Chatbots in Insurance: Use Cases

The insurance industry is mostly identified with heavy paperwork, complexities, and legacy processes. Today, the offers and products provided by an insurance company are not enough to set it apart. Customer experience is the only brand differentiator that should not be ignored and support centers are the solution to meet the changing customer requirements. However, such customer support centers are expensive as well as obsolete because the customers find it difficult to access the support assistants through calls and messages. In addition, large customer service is required for a large number of customer requests, ensuring 24/7, individual interaction across multiple digital channels and different languages. AI chatbots are the best solution to meet these standards of customer experience. 

Use Cases of Chatbots in Insurance 

Here are some of the major use cases of chatbots in the insurance sector: 

Customer support and awareness  

Based on the profile and inputs of the customer, the customer service chatbots can create awareness among the customers about the working of the process in multiple carriers, compare, and suggest optimal policy. In order to conduct end-to-end processes without interventions, insurance companies should be ready to assist customers in an interactive and secure manner.
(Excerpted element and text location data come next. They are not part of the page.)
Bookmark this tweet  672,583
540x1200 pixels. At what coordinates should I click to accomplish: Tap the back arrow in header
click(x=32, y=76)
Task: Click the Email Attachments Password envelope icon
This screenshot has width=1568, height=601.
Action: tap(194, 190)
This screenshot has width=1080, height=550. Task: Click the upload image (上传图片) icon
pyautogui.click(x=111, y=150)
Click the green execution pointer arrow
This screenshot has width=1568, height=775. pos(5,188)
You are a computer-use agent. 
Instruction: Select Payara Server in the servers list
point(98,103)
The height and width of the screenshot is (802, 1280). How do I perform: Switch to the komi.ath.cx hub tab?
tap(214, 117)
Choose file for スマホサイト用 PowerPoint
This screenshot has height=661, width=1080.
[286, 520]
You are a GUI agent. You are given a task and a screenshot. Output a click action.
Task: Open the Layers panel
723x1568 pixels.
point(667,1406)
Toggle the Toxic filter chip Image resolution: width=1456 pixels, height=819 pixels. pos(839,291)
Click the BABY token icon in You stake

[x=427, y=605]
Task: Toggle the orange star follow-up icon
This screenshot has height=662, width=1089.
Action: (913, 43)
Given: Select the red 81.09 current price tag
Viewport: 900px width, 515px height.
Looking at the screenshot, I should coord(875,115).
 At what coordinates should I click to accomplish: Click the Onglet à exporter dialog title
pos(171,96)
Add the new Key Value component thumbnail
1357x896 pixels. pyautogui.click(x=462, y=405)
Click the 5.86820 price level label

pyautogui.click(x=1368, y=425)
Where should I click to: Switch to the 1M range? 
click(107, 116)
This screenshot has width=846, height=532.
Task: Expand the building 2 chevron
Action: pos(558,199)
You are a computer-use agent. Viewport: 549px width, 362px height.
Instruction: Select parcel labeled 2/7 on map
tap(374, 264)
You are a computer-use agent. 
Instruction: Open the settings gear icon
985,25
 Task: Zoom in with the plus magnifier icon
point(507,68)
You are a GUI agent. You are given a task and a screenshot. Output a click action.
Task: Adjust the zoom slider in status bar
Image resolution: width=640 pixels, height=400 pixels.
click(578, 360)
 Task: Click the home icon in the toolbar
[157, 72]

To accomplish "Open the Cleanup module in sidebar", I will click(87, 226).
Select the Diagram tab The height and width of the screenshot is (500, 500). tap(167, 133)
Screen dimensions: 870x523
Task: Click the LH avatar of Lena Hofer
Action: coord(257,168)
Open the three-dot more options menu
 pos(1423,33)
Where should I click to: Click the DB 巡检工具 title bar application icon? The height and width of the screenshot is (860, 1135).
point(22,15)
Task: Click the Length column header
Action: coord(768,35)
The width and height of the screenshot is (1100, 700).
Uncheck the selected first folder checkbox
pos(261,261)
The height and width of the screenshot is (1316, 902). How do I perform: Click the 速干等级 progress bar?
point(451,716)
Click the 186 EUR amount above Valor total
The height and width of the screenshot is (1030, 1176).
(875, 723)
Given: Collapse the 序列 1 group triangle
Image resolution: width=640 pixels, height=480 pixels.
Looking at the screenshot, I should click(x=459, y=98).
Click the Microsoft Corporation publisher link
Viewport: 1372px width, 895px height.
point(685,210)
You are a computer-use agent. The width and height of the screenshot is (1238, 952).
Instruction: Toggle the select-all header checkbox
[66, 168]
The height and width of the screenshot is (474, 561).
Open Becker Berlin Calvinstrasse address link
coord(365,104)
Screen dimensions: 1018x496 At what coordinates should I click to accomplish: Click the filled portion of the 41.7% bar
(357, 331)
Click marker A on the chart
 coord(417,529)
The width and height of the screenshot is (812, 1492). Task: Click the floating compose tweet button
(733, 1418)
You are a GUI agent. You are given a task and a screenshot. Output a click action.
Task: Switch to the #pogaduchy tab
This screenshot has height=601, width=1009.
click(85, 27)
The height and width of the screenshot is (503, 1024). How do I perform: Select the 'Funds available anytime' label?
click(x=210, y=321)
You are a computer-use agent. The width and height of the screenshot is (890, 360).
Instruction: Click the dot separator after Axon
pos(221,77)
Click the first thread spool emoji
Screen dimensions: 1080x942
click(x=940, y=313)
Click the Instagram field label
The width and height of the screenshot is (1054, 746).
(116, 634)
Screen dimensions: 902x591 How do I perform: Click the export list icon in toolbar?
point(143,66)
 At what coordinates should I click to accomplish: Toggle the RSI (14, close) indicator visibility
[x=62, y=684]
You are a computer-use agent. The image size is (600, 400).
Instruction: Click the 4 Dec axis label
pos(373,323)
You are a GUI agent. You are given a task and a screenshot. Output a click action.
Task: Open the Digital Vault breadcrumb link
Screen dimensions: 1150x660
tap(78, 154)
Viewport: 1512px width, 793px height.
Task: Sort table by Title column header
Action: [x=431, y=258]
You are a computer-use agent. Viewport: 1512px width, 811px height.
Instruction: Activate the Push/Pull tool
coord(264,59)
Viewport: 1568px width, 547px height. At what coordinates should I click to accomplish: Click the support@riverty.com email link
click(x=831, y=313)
Customer service chatbots increase conversions by interacting with all visitors and engaging them on your website or any other channel. 

Lead profiling and conversions  

Research shows that if a response is not given to a customer’s question within 5 minutes, the chances of it becoming a lead are reduced by 400%. Such situations can be avoided with the presence of an insurance chatbot as it not only increases the lead conversion but also makes the user happy with an immediate response. Moreover, chatbots can provide relevant details to the customers depending on the input and queries they give. This data will help the sales team as it offers a complete context of what an active user is looking for and move forward accordingly. 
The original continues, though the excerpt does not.